所以他一直在吃苦,才會對甜有那麼深的執念,剛才給他打的酥油茶,都要問江措有沒有白糖給他加。
在藏傳佛教的觀念中,人活著的時候是要不斷地去懺悔自己的罪孽的,那些苦行僧每天磕長頭,就是相信這樣做功德更加圓滿,死後能升上天堂。

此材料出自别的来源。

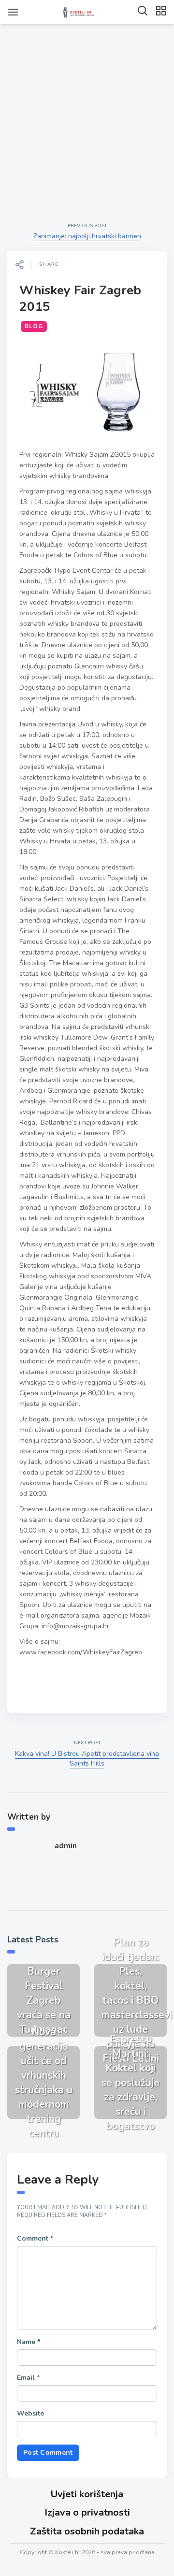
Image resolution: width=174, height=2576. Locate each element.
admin (66, 1846)
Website (30, 2413)
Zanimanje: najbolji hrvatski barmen (87, 236)
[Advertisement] (87, 115)
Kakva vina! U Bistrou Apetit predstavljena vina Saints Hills (87, 1758)
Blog (34, 326)
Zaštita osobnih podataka (87, 2531)
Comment (35, 2238)
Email (28, 2377)
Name (28, 2341)
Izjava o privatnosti (87, 2512)
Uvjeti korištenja (87, 2494)
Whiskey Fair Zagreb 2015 (80, 298)
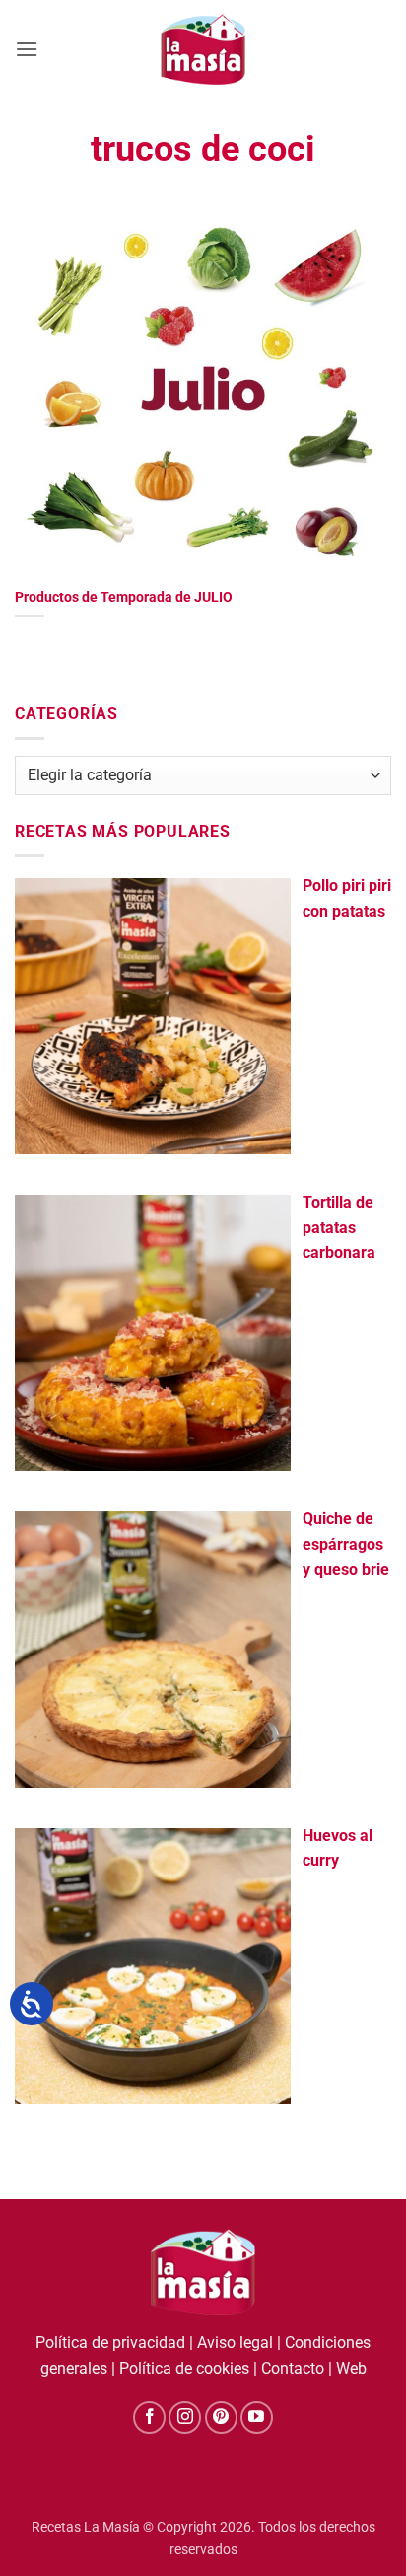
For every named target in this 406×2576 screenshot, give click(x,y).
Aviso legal (235, 2342)
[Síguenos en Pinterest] (221, 2417)
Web (351, 2368)
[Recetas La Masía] (203, 49)
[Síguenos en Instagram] (185, 2417)
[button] (26, 49)
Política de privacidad (110, 2342)
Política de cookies (184, 2368)
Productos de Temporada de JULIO (124, 597)
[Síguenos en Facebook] (149, 2417)
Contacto (292, 2368)
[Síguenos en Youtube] (256, 2417)
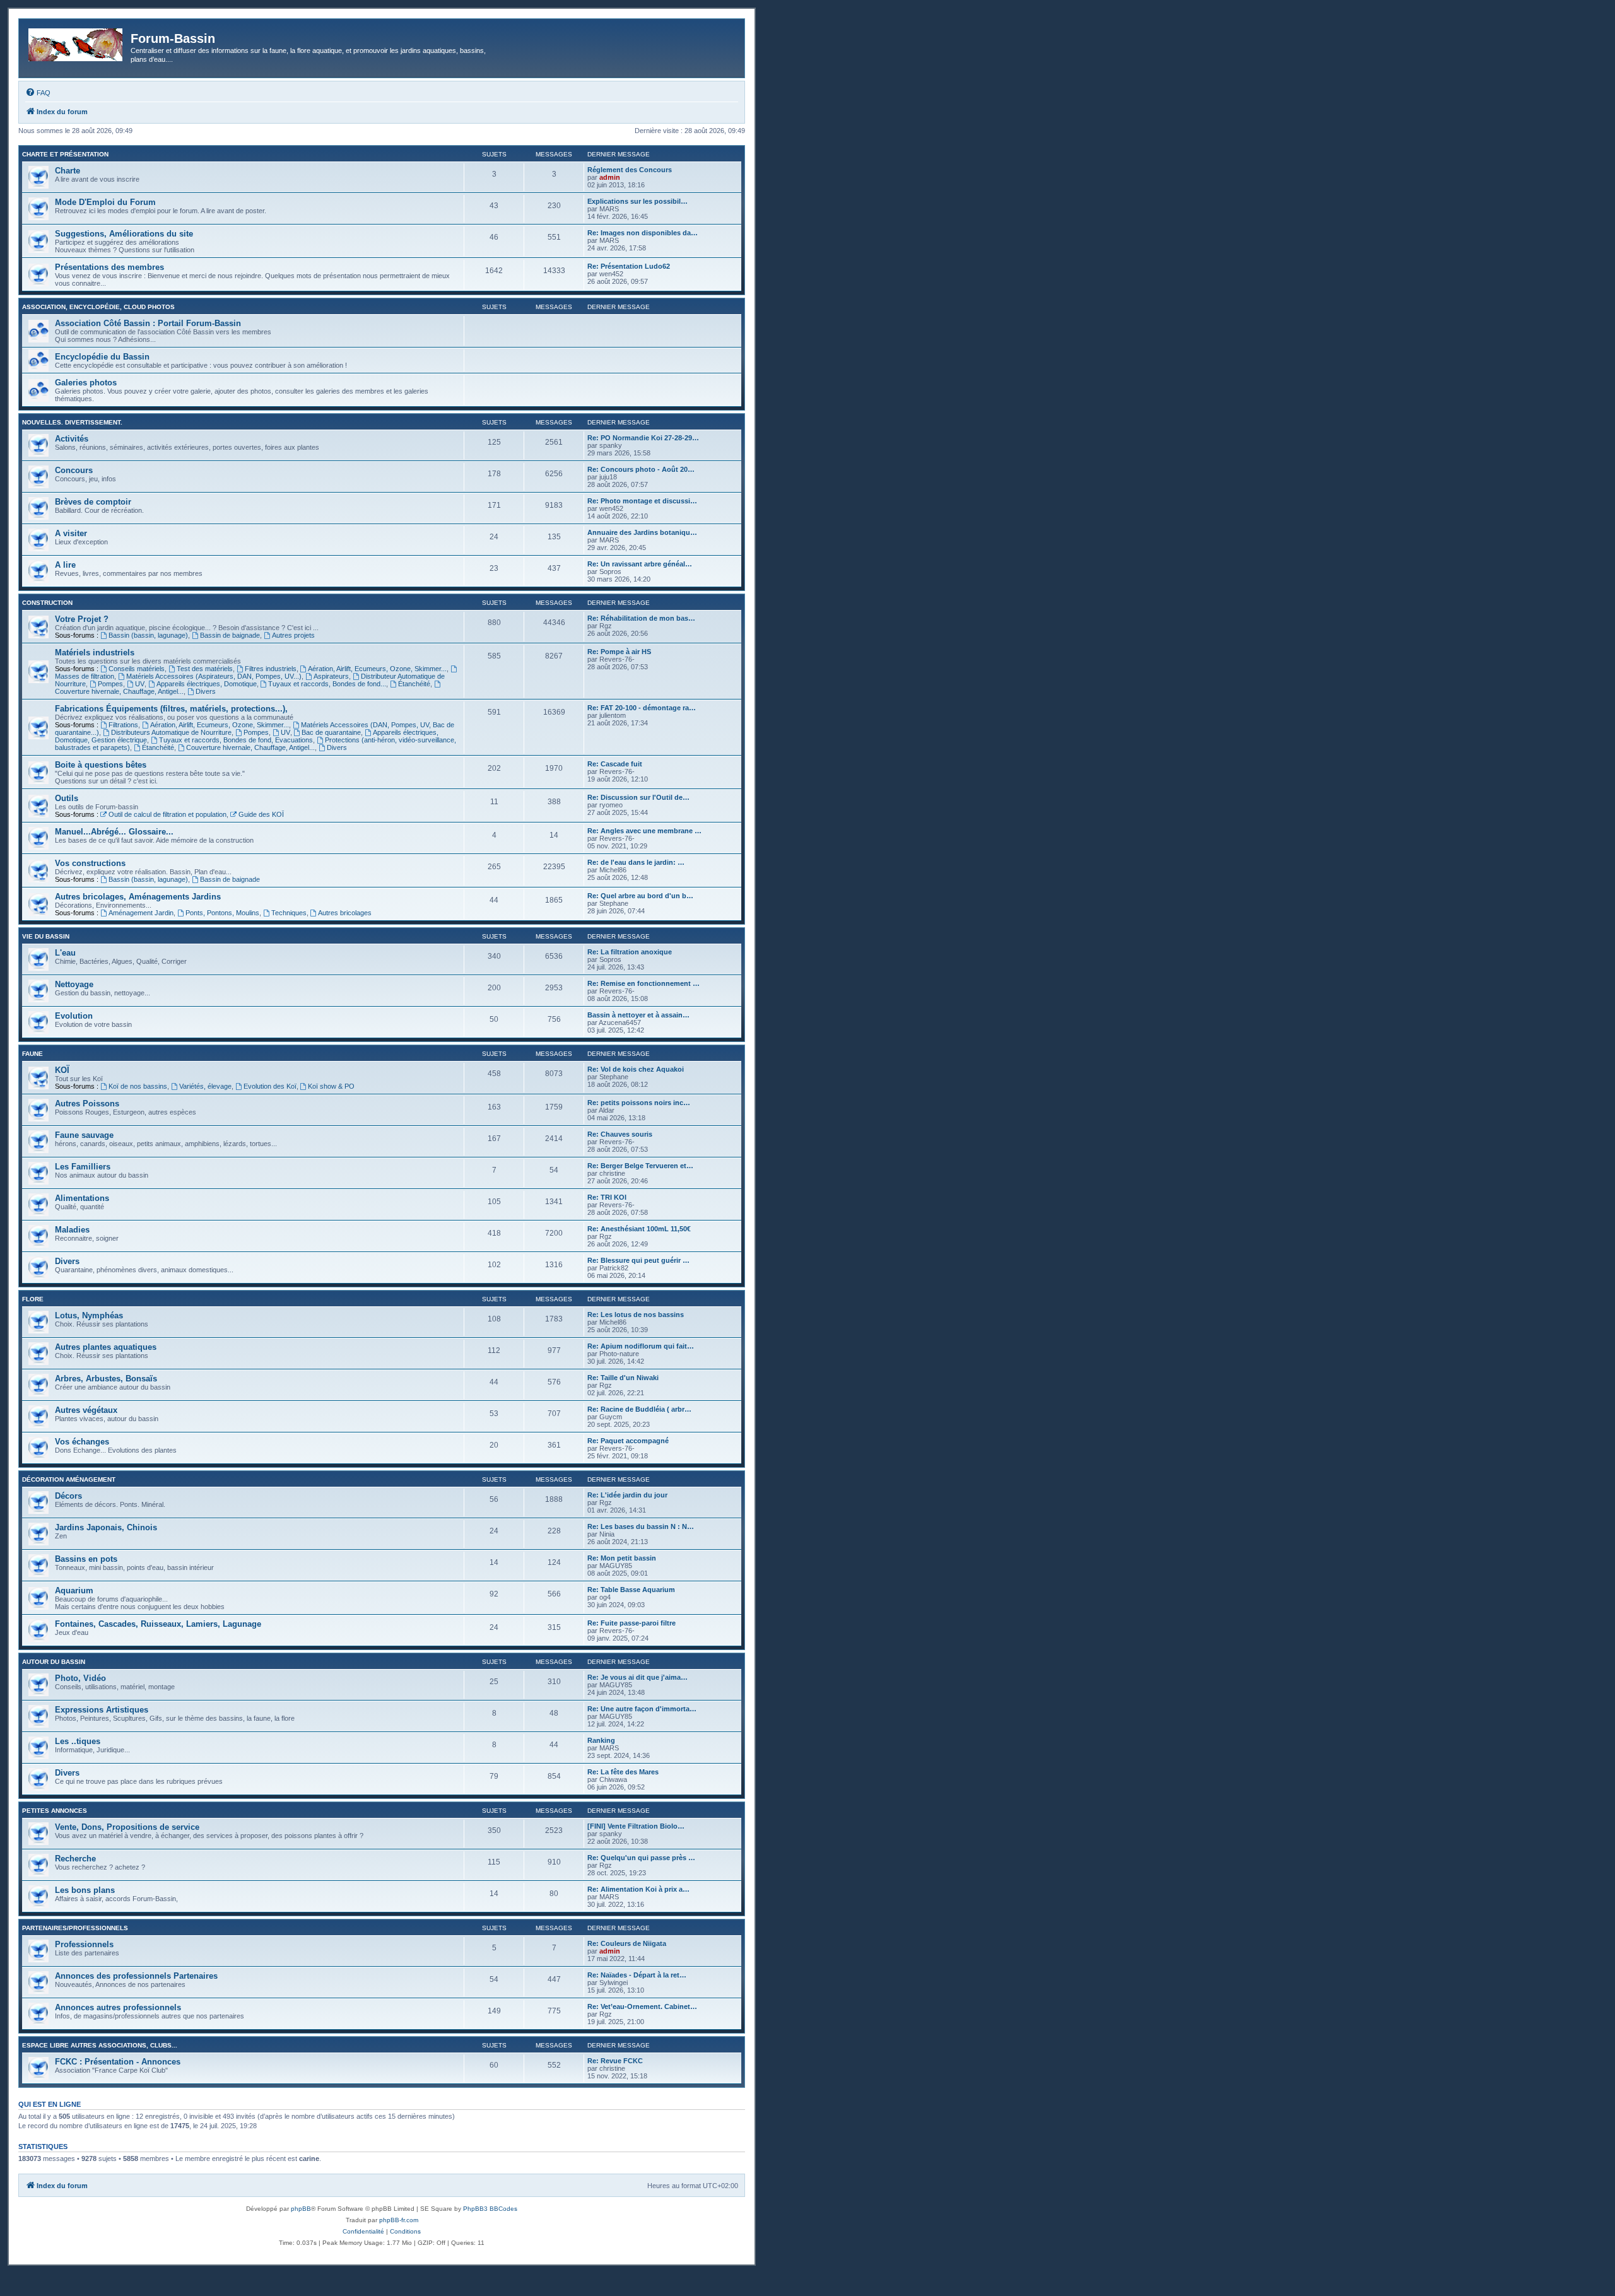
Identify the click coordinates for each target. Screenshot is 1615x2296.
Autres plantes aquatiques (105, 1347)
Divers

但現在看來,孟醒好像不是很在意,或者說是自己沒感受到。
「你不適合嗎?可是你們對生死應該是很看重的,有更大的願景,」孟醒想起時少觀對自己的評價,「可是我好像覺得生死對我來說沒有什麼重量,生不是我願意的,死好像也沒什麼不行。」
江措看他一臉茫然,笑著從他手上抽過了糖罐,也挑了兩顆橘子味的吃掉。
江措沒有用牙齒去咬那兩顆糖,把它們含在嘴裡,很慢地感受它們的酸味,說:「我以前是學醫的,你應該知道。」
孟醒點頭,這個江措倒是沒想到要瞞著。
「當時好不容易,在香格里拉上完初中以後考到了昆明的高中,然後又在昆明上了還不錯的大學,我做事情向來沒什麼動機,學醫只是其中一個對我來說無關緊要的選擇,但是我也好好去做了。」
他說到這裡,突然沒聲了,過了幾秒,才給孟醒打預防針:「真的不是什麼很值得聽的。」
「那個時候我還很矯情,認為我學到了很多東西,我能救很多人,我能用現代醫學的技術救很多人,但是我發現我根本就救不了他們,他們也並不想被我救。」
「愚蠢不算可怕,」江措前所未有的刻薄在這一刻犀利到極致,「但愚昧是會要命的。」
第37章 被遷怒的死亡
上高中以後,除了昆明離迪慶遠這一小部分原因,江措還因為些別的,更不願意回去。
其一自然是人人都知道的達瓦村長,每次見面就少不了一頓吵鬧,另還有一個人,是只有江措察覺到的不對勁,別人都不知曉。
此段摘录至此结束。